Working data section start

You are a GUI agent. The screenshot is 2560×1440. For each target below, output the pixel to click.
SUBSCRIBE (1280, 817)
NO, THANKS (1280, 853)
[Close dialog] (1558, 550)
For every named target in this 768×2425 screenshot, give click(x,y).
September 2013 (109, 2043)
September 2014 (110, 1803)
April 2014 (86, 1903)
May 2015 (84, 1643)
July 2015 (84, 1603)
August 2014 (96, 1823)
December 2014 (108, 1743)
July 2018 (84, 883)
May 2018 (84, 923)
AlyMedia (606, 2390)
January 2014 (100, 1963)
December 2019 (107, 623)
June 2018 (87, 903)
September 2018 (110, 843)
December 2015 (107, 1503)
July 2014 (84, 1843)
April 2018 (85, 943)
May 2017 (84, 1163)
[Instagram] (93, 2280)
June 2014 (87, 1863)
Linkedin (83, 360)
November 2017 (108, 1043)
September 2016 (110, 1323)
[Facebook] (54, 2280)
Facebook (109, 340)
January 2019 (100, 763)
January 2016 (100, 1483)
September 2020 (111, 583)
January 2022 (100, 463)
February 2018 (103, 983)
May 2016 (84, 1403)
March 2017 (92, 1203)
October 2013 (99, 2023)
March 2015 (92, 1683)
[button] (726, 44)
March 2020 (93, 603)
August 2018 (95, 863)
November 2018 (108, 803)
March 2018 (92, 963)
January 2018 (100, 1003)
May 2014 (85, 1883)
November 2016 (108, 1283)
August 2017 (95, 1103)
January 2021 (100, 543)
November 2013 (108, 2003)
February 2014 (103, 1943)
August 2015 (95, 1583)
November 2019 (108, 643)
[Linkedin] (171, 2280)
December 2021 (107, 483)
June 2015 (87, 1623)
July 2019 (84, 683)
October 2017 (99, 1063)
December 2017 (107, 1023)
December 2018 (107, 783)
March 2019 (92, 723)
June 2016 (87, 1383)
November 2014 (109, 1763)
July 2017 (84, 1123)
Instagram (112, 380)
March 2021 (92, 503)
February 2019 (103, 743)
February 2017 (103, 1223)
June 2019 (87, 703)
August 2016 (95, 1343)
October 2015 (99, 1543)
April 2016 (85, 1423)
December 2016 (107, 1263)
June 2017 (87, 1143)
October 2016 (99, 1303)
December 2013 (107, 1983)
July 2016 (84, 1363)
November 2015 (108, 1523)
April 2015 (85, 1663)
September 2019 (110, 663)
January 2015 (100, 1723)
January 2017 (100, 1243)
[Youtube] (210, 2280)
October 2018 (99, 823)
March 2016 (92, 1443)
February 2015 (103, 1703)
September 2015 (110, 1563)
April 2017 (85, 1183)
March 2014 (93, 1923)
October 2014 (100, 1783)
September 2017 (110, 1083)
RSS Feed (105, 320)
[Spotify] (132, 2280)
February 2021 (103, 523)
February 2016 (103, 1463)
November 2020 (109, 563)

Working data section end

* What you have to do: Repeat every line exactly, starting with the first line of the entries, and stop once the line containing "July 2014 (84, 1843)" has been given.

* The answer:
You are a GUI agent. The screenshot is 2560×1440. For each target below, output the pixel to click.
SUBSCRIBE (1280, 817)
NO, THANKS (1280, 853)
[Close dialog] (1558, 550)
For every named target in this 768×2425 screenshot, give click(x,y).
September 2013 (109, 2043)
September 2014 (110, 1803)
April 2014 (86, 1903)
May 2015 (84, 1643)
July 2015 (84, 1603)
August 2014 (96, 1823)
December 2014 (108, 1743)
July 2018 (84, 883)
May 2018 (84, 923)
AlyMedia (606, 2390)
January 2014 (100, 1963)
December 2019 (107, 623)
June 2018 (87, 903)
September 2018 (110, 843)
December 2015 (107, 1503)
July 2014 (84, 1843)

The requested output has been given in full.